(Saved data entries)

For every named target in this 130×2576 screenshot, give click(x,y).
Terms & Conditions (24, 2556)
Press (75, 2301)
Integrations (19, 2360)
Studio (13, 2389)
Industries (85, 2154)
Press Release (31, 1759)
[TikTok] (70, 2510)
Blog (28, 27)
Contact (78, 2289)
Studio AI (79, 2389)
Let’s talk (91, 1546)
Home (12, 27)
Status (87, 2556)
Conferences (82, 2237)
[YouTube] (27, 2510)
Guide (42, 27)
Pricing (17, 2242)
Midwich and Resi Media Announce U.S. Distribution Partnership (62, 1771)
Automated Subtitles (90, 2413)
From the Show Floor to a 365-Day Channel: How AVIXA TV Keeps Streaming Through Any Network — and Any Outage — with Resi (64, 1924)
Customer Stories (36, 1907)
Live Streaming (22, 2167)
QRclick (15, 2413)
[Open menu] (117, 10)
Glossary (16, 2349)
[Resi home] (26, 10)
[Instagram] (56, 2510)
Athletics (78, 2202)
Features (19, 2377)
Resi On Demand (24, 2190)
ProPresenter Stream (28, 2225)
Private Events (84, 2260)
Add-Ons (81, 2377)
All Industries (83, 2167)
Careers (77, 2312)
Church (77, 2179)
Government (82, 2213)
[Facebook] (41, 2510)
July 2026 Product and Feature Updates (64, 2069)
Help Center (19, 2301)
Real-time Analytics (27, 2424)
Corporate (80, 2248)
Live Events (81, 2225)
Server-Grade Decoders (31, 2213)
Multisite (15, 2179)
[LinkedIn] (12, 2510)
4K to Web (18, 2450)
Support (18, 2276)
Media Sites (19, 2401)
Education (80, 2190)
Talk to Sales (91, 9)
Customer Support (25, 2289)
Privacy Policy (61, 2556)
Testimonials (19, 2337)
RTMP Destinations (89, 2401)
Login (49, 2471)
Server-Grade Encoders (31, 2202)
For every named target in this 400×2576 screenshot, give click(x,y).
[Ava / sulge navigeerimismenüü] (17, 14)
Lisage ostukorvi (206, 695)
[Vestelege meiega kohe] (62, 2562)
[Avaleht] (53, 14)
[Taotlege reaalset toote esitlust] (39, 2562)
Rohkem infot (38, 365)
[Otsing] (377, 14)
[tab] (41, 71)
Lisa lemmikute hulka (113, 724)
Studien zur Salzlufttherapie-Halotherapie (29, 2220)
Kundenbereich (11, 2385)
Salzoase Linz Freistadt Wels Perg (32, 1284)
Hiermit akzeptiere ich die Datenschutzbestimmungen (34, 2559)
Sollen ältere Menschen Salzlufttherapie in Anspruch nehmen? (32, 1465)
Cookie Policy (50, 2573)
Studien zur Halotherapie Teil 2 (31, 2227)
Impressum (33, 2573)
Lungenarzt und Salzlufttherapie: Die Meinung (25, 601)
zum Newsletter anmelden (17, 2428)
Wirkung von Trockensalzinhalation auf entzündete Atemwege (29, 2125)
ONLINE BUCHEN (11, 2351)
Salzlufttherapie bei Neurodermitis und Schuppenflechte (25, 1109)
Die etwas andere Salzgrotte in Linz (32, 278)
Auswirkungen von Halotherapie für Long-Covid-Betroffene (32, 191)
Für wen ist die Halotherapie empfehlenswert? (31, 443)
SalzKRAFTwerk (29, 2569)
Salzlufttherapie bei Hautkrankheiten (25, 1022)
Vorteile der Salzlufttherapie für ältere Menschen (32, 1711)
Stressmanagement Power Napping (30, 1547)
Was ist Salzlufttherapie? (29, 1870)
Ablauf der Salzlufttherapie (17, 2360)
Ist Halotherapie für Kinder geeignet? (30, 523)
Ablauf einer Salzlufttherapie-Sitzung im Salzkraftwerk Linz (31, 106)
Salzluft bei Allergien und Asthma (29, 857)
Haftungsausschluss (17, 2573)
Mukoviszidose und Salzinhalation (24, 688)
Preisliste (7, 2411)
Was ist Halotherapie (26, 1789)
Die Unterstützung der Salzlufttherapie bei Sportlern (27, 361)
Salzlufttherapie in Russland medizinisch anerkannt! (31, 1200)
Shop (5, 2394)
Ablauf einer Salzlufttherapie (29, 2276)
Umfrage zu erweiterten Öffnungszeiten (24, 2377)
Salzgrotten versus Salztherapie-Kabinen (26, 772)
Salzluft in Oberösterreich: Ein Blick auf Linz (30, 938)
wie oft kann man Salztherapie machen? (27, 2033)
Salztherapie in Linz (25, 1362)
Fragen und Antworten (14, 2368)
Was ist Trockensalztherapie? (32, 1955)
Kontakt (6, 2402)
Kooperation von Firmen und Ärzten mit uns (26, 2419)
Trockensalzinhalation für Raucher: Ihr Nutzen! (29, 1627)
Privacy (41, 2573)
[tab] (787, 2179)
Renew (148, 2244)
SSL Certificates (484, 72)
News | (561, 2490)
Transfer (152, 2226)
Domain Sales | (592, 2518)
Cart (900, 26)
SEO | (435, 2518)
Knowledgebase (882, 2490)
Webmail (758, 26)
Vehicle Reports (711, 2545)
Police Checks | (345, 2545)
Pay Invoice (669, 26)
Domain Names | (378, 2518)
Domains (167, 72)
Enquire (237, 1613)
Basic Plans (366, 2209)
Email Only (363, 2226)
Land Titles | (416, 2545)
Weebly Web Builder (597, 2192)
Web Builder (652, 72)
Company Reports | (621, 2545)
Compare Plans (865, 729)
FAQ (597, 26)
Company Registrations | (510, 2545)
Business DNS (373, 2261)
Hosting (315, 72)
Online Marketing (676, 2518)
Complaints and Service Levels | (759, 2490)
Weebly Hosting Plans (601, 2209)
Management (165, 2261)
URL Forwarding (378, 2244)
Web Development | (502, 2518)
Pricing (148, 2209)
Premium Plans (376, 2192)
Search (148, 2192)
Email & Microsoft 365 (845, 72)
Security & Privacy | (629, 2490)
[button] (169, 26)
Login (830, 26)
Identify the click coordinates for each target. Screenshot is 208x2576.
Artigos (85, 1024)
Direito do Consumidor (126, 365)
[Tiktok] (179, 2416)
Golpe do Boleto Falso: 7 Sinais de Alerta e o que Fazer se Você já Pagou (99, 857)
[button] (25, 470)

- [Exercise instructions]:
Return all lines above that mention the word "Halotherapie".

- [Your response]:
Studien zur Salzlufttherapie-Halotherapie (29, 2220)
Studien zur Halotherapie Teil 2 (31, 2227)
Auswirkungen von Halotherapie für Long-Covid-Betroffene (32, 191)
Für wen ist die Halotherapie empfehlenswert? (31, 443)
Ist Halotherapie für Kinder geeignet? (30, 523)
Was ist Halotherapie (26, 1789)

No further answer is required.